Thousands of Israel supporters gathered Tuesday on the National Mall for the largest pro-Israel rally in decades, determined to show unity as the conflict with Hamas continues.

“We haven’t felt this kind of existential threat to Israel in a long time,” said Joel Schwitzer, the Dallas-area director of the American Jewish Committee, one of the hundreds of North Texans who traveled to Washington for the March for Israel. “This is different from anything I’ve ever experienced.”

Security was high, with police everywhere and streets around the National Mall shut down. Buses from synagogues all over the Northeast came to the capital, as well as groups from Texas and farther away by plane. National Jewish groups organized the rally last week to fight back against growing hostility to Israel, and antisemitism that has increased since the war began.

The rally was set to start at noon Dallas time, while Congress was in session.

That was not a coincidence.

Congress has not acted on President Joe Biden’s request for $14 billion in security aid for Israel, which has been stalled by opposition to other requests for $9 billion in humanitarian aid for Gaza and $61 billion for Ukraine.

The new House speaker, Mike Johnson, R-La., was expected to speak to the crowd. So were the top Democrats in Congress: House Minority Leader Hakeem Jeffries and Senate Majority Leader Chuck Schumer, both from New York.”

Family members of some of the 240 hostages still trapped in Gaza will also speak, along with Natan Sharansky, a former Soviet prisoner who spent years fighting to leave.

A 1987 march to protest Soviet repression of Jews attracted 250,000 people. In 2002, during a Palestinian uprising, 100,000 Israel supporters rallied at the Capitol.

The current crisis has brought rare harmony between secular and religious Jews, and even between groups that agree and disagree with Prime Minister Benjamin Netanyahu’s policies of expanding into the West Bank.

“I’m not a religious person,” said Dallas resident Arona Ackermann, 53, whose grandparents escaped Lithuania in 1933 for what became Israel in 1948. She feels a “strong duty” to honor the sacrifices “of all of my ancestors” and those defending Israel now, given the current danger.”

The war started with a series of raids Oct. 7 that killed 1,200 people, carried out by Hamas, which the United States and European Union consider terrorists. The group, backed by Iran, wants to drive all Jews out of Israel, and has ruled Gaza since 2006.

Israel said about 70% of the dead were unarmed civilians, including children and elderly.

Some bodies were burned and mutilated.

“We should not forget the brutal attacks of October 7,” said Schwitzer. “No country would tolerate that without responding.”

Israel’s response has been harsh. After weeks of bombing and a ground operation that is still going on, the Gaza Health Ministry, run by Hamas, has reported more than 11,100 deaths. Most are women and children.

That’s one out of every 200 people in Gaza.

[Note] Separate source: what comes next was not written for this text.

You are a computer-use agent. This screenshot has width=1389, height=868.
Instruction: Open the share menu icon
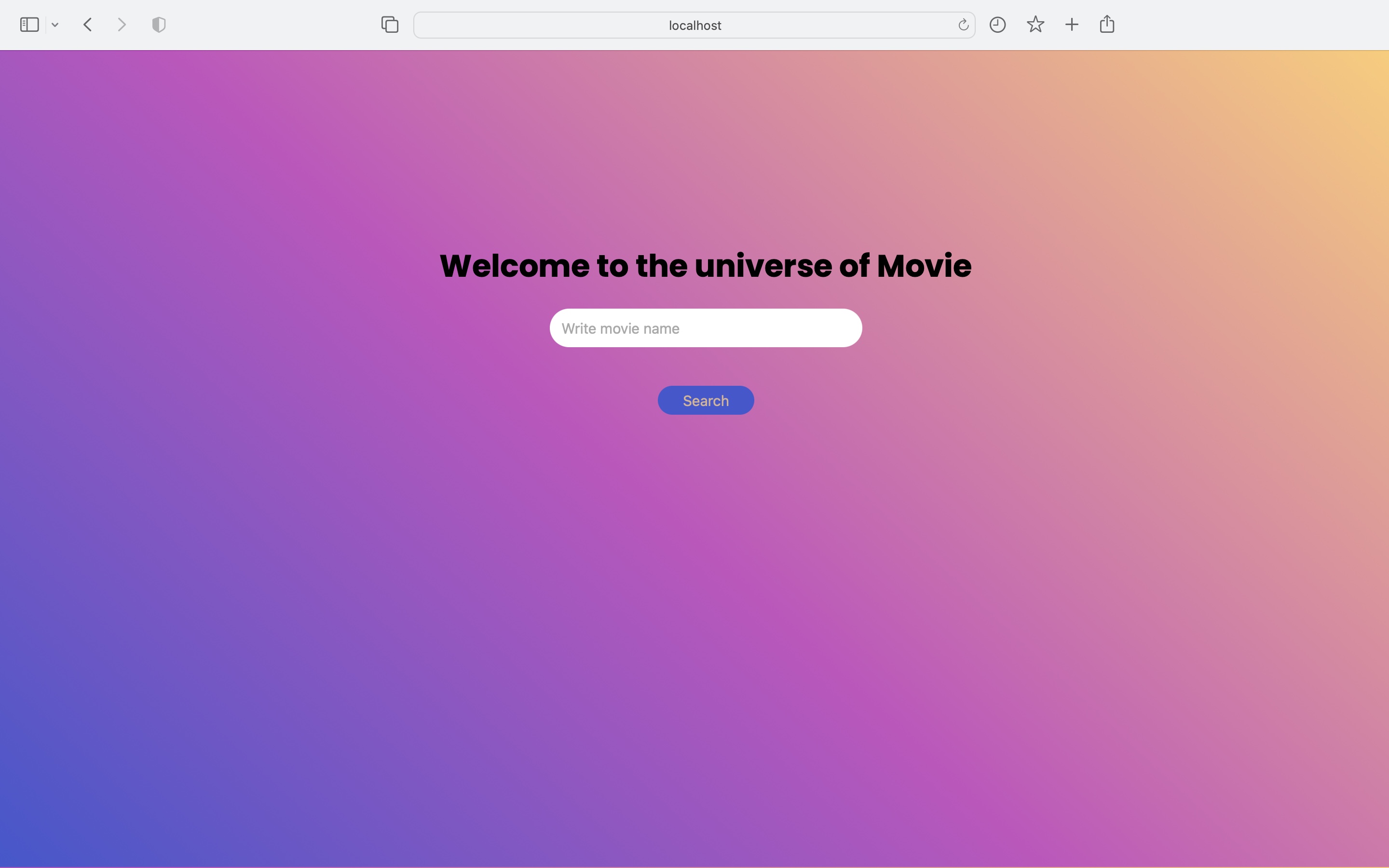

As media outlets have shown, that was part of the Hamas strategy — to trigger a heavy response that would turn the world against Israel.

The attack was also meant to stop a growing improvement in Arab-Israeli relations, which Hamas feared would weaken the pressure over the Palestinian issue. Iran was especially worried by a possible deal between Israel and Saudi Arabia, its main regional rival.

Israeli tanks reached the entrance of Al Shifa Hospital, the biggest in Gaza, on Monday.

Israel says Hamas uses tunnels under the hospital as a base. American officials agree with that but also share the growing international worries about the hundreds of patients and medical staff who have not left, despite Israel’s warning to do so.

Gaza health officials say 32 patients have died since Saturday, including newborns whose incubators stopped working because of no power.

“We can all grieve for that destruction even as we understand that Hamas has forced Israel to act,” said Schwitzer.

A Nov. 4 pro-Palestinian march in Washington attracted tens of thousands of protesters.

A huge march in London last weekend drew 300,000 people, according to police.

Pro-Palestinian protesters have called for a ceasefire. Israel rejects that, saying that would let Hamas rebuild.

The March for Israel was led by the Jewish Federations of North America and the Conference of Presidents of Major American Jewish Organizations.

Showing the importance, all five clergy members at Dallas’ conservative Congregation Shearith Israel planned to attend, along with dozens of members.

Ackermann has followed the developments closely.

Her brother lives in Israel. Her husband, a lawyer, is going there later this month to spend two weeks as a volunteer, doing tasks that free up soldiers for more important work.

Their son is in Jerusalem on a gap semester before college. Since the war started, he’s had a weekly ticket to fly home, just in case.

“If Israel can’t be home for Jewish people, and all people to live in peace, then where can he go?” she said.”